I've been meditating on the Gospel [John 1:45-51] for yesterday's feast of Saint Batholomew (Nathaniel) - in relation to the 32nd anniversary yesterday of my reception into the novitiate. At the moment, at least, I can hardly think of a better choice of Gospel for anyone's entry into Religious Life.
Philip finds Nathaniel and tells him about Jesus. Nathaniel is skeptical - especially given Jesus' rural Galilean origins. Eventually, he meets Jesus, who impresses him by his (presumably supernatural) prior knowledge of Nathaniel, who then jumps from extreme skepticism to ostentatious belief. But the link between the two scenes - what makes the story so special - is Philip's initial response to Nathaniel's skepticism: "Come and see."
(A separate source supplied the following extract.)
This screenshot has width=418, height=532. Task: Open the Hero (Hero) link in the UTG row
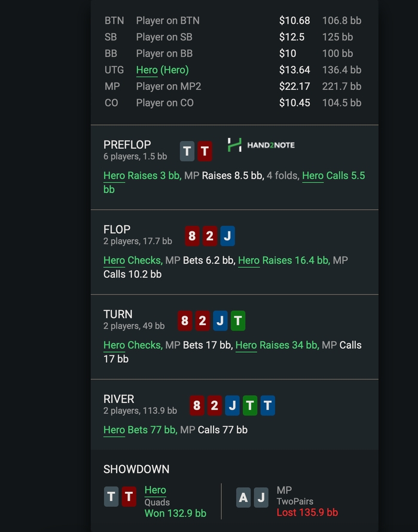(x=162, y=70)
Most of us never experience anything like Nathaniel's personal encounter with Jesus. For most of us, the Christian life is a long, often uneven process of coming and seeing. Certainly religious life is a lot less like Nathaniel's instant transformation into a committed disciple than most of us, the day of our reception into the novitiate, might have imagined. As with Nathaniel's coming to Jesus, coming to the novitiate was a step. But the seeing part was a lot less quick and clear and complete. In fact, so limited and partial and clouded and at times even contradictory can be one's experience of seeing that the whole process requires multiple and repeated re-commitments to the journey - recommitments to coming so as someday to see fully and completely, widely and deeply.
The ultimate fruit of the process of coming and seeing that is religious life - that is any authentic disciple's vocation - is in eternity what Nathaniel saw. For now, however, the true test and fruit of our coming and seeing is that, as a result, one takes on Philip's role and becomes and apostle calling others to come and see, leading others to come and showing them what to see.